Url: https://administrator.de/contentid/602679

Ausgedruckt am: 22.11.2024 um 14:11 Uhr

erikro
erikro 07.09.2020 um 22:42:54 Uhr
Goto Top
Moin,

na ganz einfach:
1. Du bist schon in dem Netz.
2. Bei VPN müssen die beiden Netze, die verbunden werden, unterschiedliche Netze sein.
3. Was soll das bringen? face-wink

Wenn Du es vor Ort testen willst, mache ich das immer so: Smartphone raus, Hotspot an, Notebook mit Hotspot verbinden und VPN testen.

Liebe Grüße

Erik
kmando
kmando 07.09.2020 um 23:09:14 Uhr
Goto Top
Hallo Erik, es sind doch aber zwei Netze.

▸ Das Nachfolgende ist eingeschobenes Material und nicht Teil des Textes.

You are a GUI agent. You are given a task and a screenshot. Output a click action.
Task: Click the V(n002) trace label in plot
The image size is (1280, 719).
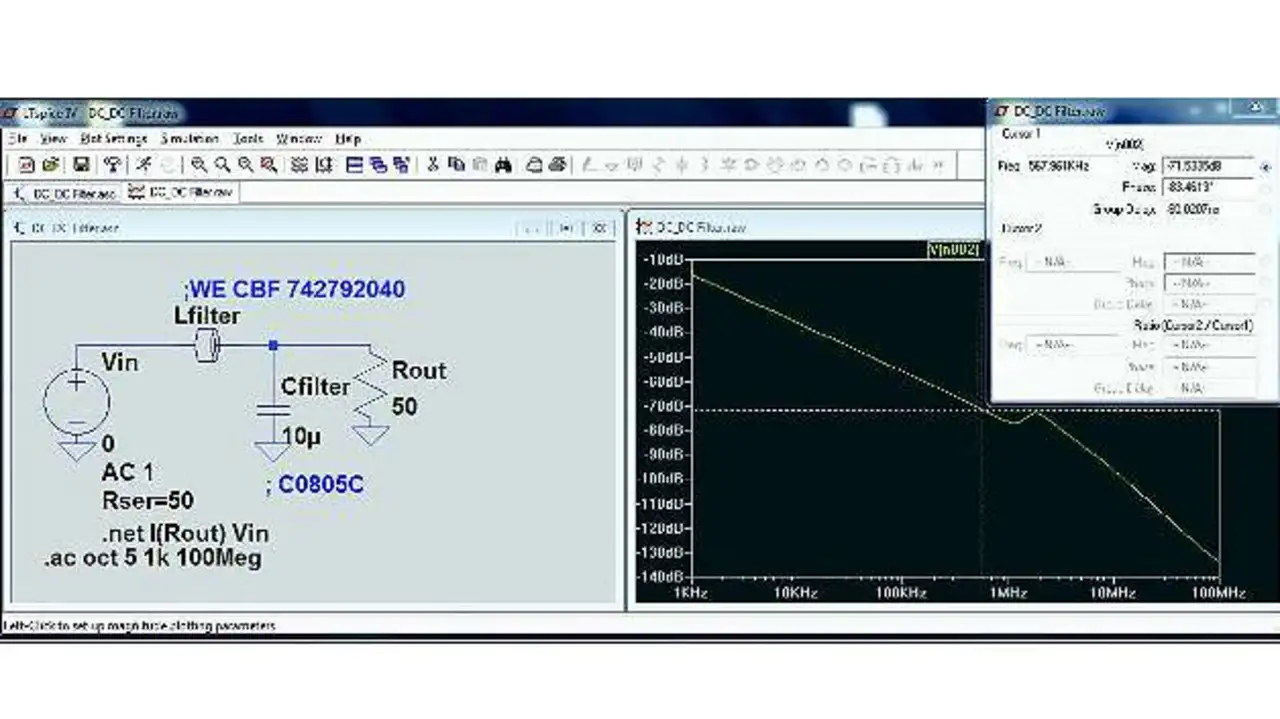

Verbunden werden doch das VPN Netz (192.168.150.0, vergeben aus dem VPN IP Pool und 192.168.178.0). Oder meinst du weil Client und VPN Server im selben Netz sind?
Inf1d3l
Lösung Inf1d3l 08.09.2020 um 07:53:26 Uhr
Goto Top
Erlaubt denn die Firewall eine VPN-Verbindung aus dem LAN ins Internet?
aqui
Lösung aqui 08.09.2020 aktualisiert um 09:05:23 Uhr
Goto Top
Erfolgreich eingerichtet habe ich auf dem MT (RB2011UiAS-2HnD) einen VPN Server
Wie jeder weiss ist ja VPN nicht gleich VPN. Wenn du uns wenigstens das verwendete VPN Protokoll mitgeteilt hättest wäre das schon mal sehr hilfreich gewesen. face-sad
Um uns jetzt allen erstmal das wirre Raten zu ersparen hier eine laufende Konfiguration mit dem L2TP Protokoll:
Scheitern am IPsec VPN mit MikroTik
Der MT kann aber natürlich auch OpenVPN:
Clientverbindung OpenVPN Mikrotik
Und auch noch IPsec.
Aber das alles zu erraten wird hier jetzt doch zu aufwendig...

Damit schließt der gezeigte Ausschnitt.